Raspberry Pistachio Shortbread Cookies

These Raspberry Pistachio Shortbread Cookies are buttery, fruity, and nutty with a melt-in-your-mouth texture and a satisfying crunch!
Prep Time20 minutes
Cook Time18 minutes
Total Time38 minutes
Course: Dessert, Snack
Cuisine: American
Keyword: Baking, Cookies, Easy, Fruity, Nutty, Shortbread
Servings: 24 servings

Ingredients

  • 1 cup unsalted butter softened
  • 1/2 cup granulated sugar
  • 1/4 cup powdered sugar
  • 2 cups all-purpose flour
  • 1/2 cup pistachios finely chopped
  • 1/2 cup fresh raspberries crushed
  • 1 teaspoon vanilla extract
  • 1/4 teaspoon salt

Instructions

  • Begin by softening the unsalted butter to room temperature so it creams easily. Meanwhile, crush the fresh raspberries gently using a fork or potato masher—avoid pureeing to retain some texture. Finely chop the pistachios to a size that will provide crunch without overwhelming the dough.
  • In a large mixing bowl, beat the softened butter with granulated sugar and powdered sugar until the mixture is light, fluffy, and well combined. This aeration helps create a tender, melt-in-your-mouth cookie.
  • Mix in the vanilla extract and salt until evenly incorporated. These small additions elevate the flavors and balance the sweetness.
  • Gradually add the all-purpose flour to the butter mixture, stirring just until combined. Gently fold in the chopped pistachios and crushed raspberries, taking care not to overwork the dough, which could result in tougher cookies.
  • Turn the dough out onto a lightly floured surface and shape it into a log about 2 inches in diameter. Wrap tightly in plastic wrap and refrigerate for at least 1 hour.
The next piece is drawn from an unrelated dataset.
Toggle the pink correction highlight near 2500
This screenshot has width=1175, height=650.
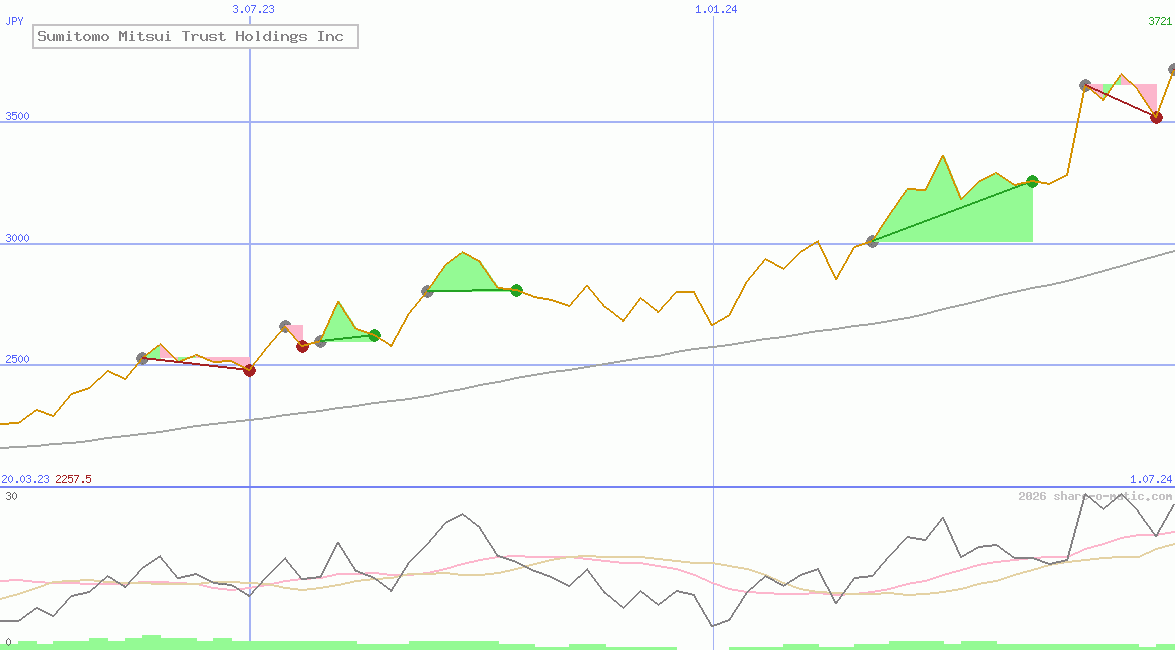[230, 360]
Chilling helps the dough firm up, making it easier to slice and bake without spreading too much.
  • Preheat your oven to 325°F (165°C). Line a baking sheet with parchment paper or a silicone baking mat. Slice the chilled dough into 1/4-inch thick rounds and place them evenly spaced on the baking sheet. Bake for 15-18 minutes, or until the edges just begin to turn golden.
  • Allow the cookies to cool on the baking sheet for 5 minutes before transferring them to a cooling rack. Once cooled, these cookies are ready to be enjoyed with a cup of tea or coffee.

Equipment

  • Mixing bowl
  • Electric mixer or hand whisk
  • Measuring cups and spoons
  • Fine mesh sieve or strainer
  • Baking Sheet
  • Parchment paper or silicone baking mat
  • Cooling rack
  • Food processor or knife

Notes

  • Use softened but still cool butter for the best texture; too cold or melted butter affects the crumb.
  • If using frozen raspberries, thaw and drain well to avoid excess moisture in the dough.
  • Don’t overmix after adding flour to keep cookies tender and prevent toughness.
  • Chilling the dough is essential to prevent cookies from spreading too much during baking.
  • Store cookies in an airtight container at room temperature for up to five days or freeze for longer storage.